If we did things based on how we felt all the time, we would most likely do nothing at all. Our feelings and emotions are fleeting. There are days when I feel super happy and productive. Then there are days when I feel completely discouraged and lazy. But we must practice the spiritual disciplines of praying, meditating on Scripture, singing worship songs, and communing with other believers on days when we don’t feel like it.
Our bodies are not used to craving for the heavenly things; therefore we must train for them. It’s like training our bodies to crave eating healthy things, or to train it to enjoy lifting weights, or running. These things don’t come naturally, but they are good and healthy for us. Train your body to crave and desire God.
3. Make your relationship with God special, unique, and personal.
When someone loves another person, they would do anything they can to show the other person love. Sometimes it's baking cookies and giving it to them. Maybe it's going on an afternoon walk near the lake and talking about life with the person they love. We all love differently. I think this uniqueness that God has created in us is special. You receive and give love differently than how others would.

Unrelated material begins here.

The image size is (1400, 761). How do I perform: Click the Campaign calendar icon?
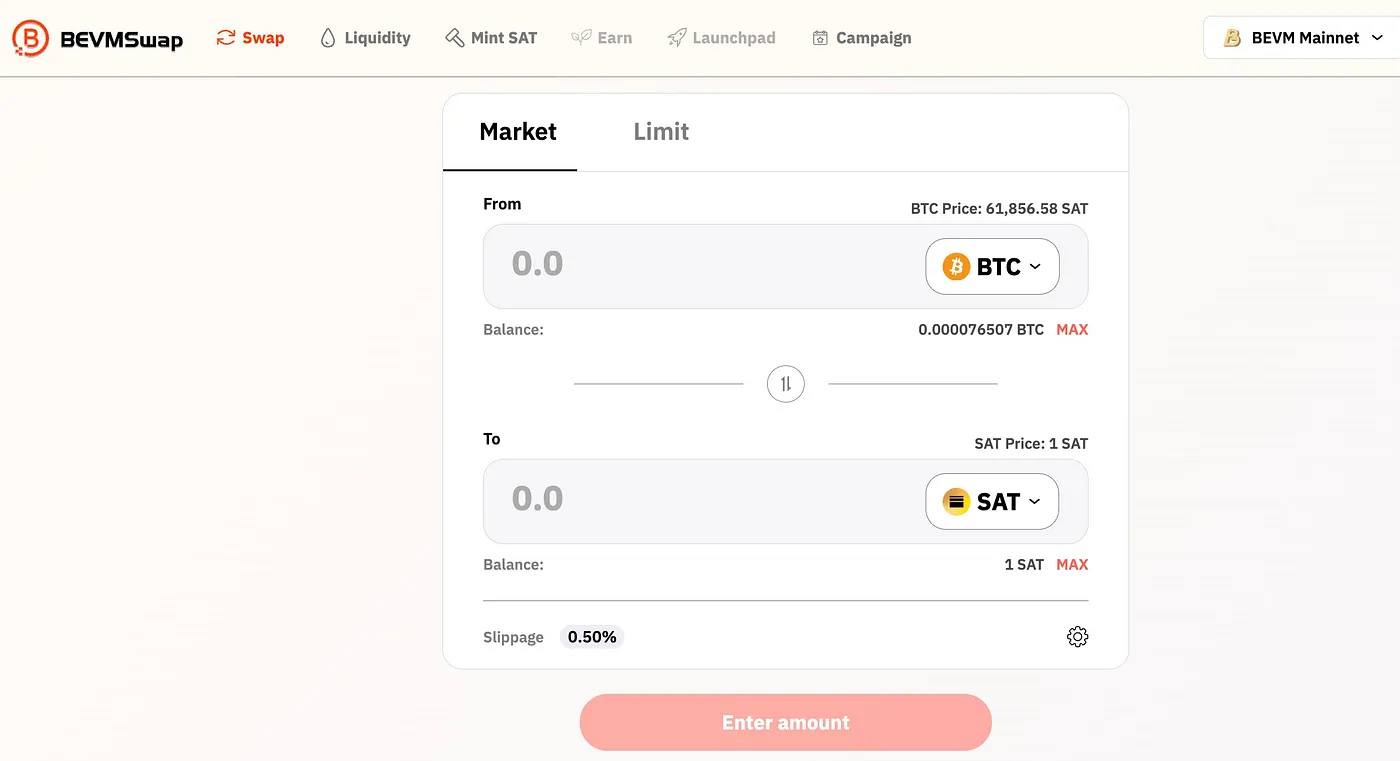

Take the time to brainstorm new ways to refresh your love for God. Some of us are great, avid readers. It could be reading the Bible for thirty minutes a day. But maybe that’s difficult for you to do. Reading the Bible is still very important, but try to find ways to engage with God’s word differently. This could look like listening to soft instrumentals on YouTube while reading a small passage of Scripture, and then painting your expressions of how you felt reading that passage. Or it’s picking up an instrument and writing a love song to God. It could even be as simple as waking up, taking a walk outside in your neighborhood, and thanking Him for another day of life.
Don’t overwhelm yourself by thinking about how you should act in your relationship with God. Don’t bombard yourself with too many unrealistic expectations of what you think spending time with God looks like. These expectations can scare us away or make us feel like failures when we can’t achieve them. But start off with small baby steps in refreshing your love for God. Do things you enjoy and include God in it. Don’t settle for contentment, but reach for a new longing.
Pant for Living Water
Though I’m terrible at drinking water, there have been many moments I remember the fulfilling and refreshing taste that only water can give. My body is rejuvenated after taking that gulp of water at 2 a.m. I feel like a whole new person. It’s time that we hydrate our bodies again. It's time we run to Jesus who is our living water. Just as the deer pants for flowing streams, let our souls never stop panting for God (Psalm 42:1).